Amano became the world's highest-earning artist in 1996, earning  that year from sales of silk screens, lithographs and etchings based on his book illustrations. His work began receiving international recognition following the release of Final Fantasy VII in 1997. In 2006, Hironobu Sakaguchi, the former designer and creator of the Final Fantasy series, recruited Amano and composer Nobuo Uematsu to work on video games at Mistwalker.

Amano and Nobuo Uematsu worked together again on videogames like Fairy Fencer F at Compile Heart.

Branching out
Amano's first exhibition, called "Hiten", was held in 1989 at Yurakucho Mullion in Tokyo, Japan. In 1990, he began to work as an artist and set designer for stage theater. His first work for theater was Tamasaburo Bando's Nayotake.

Beginning in 1995 with his work at the Biennale d'Orléans in France, he received increased recognition outside Japan.  Further international exhibitions followed, including the 1999 "Hero" at the Angel Orensanz Foundation and the 1997 workshop and exhibition "Think Like Amano".

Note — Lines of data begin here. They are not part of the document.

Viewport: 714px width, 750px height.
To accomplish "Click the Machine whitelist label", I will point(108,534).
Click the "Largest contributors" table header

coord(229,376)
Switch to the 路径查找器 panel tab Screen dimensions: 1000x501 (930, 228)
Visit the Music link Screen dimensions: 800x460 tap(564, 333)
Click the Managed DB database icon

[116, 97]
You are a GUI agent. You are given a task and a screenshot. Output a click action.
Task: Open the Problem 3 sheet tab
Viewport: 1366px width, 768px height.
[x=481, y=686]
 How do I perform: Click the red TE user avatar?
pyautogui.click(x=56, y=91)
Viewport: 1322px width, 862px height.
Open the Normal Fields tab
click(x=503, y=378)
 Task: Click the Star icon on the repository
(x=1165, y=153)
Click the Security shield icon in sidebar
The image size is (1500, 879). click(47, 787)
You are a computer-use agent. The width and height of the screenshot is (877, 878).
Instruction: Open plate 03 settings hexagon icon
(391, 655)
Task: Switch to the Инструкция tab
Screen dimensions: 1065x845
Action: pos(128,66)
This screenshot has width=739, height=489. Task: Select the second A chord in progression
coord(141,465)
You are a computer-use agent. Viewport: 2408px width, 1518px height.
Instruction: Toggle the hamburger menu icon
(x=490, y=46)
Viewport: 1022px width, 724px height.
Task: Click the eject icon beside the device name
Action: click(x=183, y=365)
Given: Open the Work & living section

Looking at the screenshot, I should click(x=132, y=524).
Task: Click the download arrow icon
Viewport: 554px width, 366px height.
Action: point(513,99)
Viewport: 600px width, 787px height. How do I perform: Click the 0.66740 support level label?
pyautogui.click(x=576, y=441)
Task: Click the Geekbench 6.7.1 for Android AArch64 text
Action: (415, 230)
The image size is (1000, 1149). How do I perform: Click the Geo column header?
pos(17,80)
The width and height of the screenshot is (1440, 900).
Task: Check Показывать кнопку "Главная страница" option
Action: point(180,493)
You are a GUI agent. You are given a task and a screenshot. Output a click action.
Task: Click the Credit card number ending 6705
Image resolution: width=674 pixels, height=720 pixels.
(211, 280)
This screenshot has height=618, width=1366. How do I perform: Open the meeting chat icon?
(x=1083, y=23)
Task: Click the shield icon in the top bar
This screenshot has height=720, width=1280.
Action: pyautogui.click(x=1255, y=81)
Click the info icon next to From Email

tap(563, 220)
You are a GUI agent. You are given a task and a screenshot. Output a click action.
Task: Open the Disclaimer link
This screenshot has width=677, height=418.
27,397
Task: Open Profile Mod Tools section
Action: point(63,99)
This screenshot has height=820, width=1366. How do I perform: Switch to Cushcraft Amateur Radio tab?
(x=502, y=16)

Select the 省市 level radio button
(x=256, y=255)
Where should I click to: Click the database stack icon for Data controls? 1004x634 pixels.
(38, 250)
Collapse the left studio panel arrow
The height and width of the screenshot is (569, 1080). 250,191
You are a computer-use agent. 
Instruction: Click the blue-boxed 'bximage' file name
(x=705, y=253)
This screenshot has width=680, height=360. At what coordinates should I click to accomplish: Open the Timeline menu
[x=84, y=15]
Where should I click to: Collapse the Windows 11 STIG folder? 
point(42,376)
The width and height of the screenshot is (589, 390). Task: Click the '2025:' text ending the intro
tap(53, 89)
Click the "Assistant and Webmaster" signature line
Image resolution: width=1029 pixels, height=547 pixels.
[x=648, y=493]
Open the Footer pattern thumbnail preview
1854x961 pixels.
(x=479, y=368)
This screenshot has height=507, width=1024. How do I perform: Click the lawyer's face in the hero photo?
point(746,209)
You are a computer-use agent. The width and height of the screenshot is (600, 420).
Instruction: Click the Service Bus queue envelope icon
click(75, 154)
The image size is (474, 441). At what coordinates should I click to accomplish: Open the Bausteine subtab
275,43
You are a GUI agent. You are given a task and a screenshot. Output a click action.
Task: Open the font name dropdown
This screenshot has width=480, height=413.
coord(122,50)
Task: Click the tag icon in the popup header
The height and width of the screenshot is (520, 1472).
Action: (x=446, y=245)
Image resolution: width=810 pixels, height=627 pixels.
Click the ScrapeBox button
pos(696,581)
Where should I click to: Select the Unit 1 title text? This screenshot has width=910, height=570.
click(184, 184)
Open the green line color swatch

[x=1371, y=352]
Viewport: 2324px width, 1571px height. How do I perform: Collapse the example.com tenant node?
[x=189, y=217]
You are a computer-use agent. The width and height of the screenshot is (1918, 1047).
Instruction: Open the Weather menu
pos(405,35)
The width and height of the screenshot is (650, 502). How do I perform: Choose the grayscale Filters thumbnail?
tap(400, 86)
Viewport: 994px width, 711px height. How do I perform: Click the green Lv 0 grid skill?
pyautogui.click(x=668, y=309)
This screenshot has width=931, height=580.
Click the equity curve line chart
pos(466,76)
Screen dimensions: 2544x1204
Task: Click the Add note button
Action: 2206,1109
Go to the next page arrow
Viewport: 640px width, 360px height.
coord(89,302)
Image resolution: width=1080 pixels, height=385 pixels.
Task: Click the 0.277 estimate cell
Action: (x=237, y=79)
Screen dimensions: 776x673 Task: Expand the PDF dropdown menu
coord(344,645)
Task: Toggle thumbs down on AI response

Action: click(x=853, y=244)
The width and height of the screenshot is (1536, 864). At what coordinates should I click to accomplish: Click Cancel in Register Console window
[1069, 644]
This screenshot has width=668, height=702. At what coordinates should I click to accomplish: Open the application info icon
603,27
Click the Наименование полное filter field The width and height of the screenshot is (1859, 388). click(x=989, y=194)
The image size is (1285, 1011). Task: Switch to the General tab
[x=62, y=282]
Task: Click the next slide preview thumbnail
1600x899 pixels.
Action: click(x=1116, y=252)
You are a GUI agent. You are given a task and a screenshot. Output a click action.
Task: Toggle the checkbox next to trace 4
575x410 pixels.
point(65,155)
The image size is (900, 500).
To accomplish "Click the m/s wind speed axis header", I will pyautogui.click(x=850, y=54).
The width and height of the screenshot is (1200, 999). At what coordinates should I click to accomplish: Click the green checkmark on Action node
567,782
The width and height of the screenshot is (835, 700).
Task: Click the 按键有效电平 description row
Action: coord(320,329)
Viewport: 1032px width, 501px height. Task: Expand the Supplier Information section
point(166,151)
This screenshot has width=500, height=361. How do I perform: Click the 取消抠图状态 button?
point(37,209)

In 1998, Amano appeared as Hiroshi in the 1998 movie New Rose Hotel, loosely based on the William Gibson short story of the same name.

Freelancing
In 2000, Amano illustrated Neil Gaiman's The Sandman: The Dream Hunters, which won several awards and was nominated for a Hugo Award.  In 2001, Greg Rucka and Amano collaborated on another comic book tale, Elektra and Wolverine: The Redeemer. His character designs were used in another Vampire Hunter D movie entitled Vampire Hunter D: Bloodlust. In 2006, the first volume of his HERO series was released by Boom! Studios. He was key visual and costume designer for movies written by Baku Yumemakura, including Onmyoji, Onmyoji 2, and Taitei no Ken.

He illustrated three album covers for the Japanese power metal band Galneryus: The Flag of Punishment (2003), Advance to the Fall (2005), and Beyond the End of Despair (2006).

In 2004 Amano was asked by creative director GK Reid to create illustrations in collaboration with author Neil Gaiman and featuring David Bowie and Iman as sci-fi characters, for "The Return of the Thin White Duke" a portion of which were published in V Magazine.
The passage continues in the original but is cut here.